## REQUEST
Tally the rows below that contain the word "return" and give only that number.

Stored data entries
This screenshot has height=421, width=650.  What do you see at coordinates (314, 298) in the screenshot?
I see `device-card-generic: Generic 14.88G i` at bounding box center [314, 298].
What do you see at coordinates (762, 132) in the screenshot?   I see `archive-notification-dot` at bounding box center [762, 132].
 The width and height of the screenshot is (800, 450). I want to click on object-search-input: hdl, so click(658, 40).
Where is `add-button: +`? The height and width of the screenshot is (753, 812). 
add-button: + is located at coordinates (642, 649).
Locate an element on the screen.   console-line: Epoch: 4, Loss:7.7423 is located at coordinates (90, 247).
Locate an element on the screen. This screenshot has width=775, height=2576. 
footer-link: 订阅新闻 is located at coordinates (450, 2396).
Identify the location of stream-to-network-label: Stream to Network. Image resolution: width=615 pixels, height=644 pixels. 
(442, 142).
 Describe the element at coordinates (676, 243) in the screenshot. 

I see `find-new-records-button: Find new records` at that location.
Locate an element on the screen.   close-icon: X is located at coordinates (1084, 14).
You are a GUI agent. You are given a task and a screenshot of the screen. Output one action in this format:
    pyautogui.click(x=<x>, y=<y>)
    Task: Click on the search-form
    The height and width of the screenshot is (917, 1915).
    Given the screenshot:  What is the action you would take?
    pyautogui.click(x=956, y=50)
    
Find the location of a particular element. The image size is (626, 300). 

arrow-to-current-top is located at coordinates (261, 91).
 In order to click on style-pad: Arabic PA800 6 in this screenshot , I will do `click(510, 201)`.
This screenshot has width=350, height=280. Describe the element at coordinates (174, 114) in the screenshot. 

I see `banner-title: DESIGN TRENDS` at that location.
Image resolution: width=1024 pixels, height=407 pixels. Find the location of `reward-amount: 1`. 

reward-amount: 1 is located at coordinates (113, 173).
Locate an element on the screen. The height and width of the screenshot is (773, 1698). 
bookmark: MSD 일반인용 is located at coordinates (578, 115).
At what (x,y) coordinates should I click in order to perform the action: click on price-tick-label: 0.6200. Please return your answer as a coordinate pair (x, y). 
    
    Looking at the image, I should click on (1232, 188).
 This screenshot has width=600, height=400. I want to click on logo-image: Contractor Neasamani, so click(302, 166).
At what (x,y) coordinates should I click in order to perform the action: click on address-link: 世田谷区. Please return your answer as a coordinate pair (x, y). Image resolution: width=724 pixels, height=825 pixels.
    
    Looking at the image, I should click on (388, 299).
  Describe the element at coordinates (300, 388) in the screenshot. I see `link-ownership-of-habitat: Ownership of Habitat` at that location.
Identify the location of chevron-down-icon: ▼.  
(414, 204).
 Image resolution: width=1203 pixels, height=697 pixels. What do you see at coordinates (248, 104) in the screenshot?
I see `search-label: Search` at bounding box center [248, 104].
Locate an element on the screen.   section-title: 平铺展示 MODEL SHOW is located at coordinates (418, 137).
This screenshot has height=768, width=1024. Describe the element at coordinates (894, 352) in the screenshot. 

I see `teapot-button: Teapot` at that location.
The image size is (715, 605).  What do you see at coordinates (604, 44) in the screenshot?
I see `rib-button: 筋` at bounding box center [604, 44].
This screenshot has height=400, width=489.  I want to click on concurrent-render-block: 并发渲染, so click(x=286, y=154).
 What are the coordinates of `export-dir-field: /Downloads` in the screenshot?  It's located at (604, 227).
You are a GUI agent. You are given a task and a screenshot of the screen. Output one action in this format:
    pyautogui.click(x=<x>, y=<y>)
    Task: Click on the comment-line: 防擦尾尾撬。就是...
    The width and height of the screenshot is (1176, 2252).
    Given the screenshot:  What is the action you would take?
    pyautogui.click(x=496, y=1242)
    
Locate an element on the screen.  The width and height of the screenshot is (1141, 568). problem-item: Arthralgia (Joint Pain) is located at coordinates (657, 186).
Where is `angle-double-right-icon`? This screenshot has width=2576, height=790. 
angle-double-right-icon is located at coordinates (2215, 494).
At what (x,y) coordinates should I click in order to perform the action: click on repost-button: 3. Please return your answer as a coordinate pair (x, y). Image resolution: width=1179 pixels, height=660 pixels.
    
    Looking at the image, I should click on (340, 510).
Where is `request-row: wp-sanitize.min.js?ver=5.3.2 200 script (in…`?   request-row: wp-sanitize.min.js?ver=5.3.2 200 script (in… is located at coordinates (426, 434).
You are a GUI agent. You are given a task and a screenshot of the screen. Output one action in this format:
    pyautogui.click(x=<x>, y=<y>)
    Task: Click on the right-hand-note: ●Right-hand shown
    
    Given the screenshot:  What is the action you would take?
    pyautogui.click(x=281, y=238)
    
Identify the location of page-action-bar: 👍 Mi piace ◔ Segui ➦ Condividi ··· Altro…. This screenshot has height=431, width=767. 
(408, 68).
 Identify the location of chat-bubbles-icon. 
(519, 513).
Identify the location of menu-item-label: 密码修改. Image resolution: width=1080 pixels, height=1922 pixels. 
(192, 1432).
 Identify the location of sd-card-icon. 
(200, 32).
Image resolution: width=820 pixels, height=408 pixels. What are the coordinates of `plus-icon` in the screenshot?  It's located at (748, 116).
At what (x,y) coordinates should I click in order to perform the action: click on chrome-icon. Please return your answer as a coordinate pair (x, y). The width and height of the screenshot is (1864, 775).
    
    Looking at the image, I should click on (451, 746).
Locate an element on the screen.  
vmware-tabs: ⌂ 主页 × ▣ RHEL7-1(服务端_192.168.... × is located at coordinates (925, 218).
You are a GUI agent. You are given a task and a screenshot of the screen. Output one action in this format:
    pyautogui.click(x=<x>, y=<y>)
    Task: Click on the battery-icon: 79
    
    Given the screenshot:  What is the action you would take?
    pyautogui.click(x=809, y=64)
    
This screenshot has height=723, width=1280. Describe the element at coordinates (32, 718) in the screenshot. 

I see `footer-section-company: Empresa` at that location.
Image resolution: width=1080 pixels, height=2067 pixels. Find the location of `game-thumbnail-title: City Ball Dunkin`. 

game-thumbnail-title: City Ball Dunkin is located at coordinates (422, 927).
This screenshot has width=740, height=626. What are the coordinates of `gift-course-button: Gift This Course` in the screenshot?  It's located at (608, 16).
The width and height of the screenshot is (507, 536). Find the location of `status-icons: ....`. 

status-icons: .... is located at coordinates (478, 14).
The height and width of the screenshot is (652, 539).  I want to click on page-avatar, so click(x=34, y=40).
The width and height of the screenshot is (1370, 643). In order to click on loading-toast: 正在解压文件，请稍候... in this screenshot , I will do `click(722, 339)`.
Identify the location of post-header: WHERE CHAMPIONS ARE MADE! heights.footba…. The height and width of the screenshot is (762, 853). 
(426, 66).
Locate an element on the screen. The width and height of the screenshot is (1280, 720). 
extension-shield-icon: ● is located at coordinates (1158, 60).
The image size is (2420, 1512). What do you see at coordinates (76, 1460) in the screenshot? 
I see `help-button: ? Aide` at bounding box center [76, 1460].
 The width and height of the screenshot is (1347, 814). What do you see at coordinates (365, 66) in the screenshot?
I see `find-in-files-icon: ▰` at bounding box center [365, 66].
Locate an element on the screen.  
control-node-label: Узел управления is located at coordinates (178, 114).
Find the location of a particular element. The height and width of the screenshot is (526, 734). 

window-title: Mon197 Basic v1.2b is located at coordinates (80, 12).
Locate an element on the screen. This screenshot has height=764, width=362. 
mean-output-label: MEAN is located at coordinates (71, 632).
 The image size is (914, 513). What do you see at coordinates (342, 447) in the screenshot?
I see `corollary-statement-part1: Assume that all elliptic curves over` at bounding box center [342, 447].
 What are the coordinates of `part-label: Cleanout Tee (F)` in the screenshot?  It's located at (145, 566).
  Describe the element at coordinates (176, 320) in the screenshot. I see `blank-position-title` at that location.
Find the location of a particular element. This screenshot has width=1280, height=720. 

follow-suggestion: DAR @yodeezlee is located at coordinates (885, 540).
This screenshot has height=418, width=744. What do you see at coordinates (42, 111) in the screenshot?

## SOLUTION TO THIS TASK
4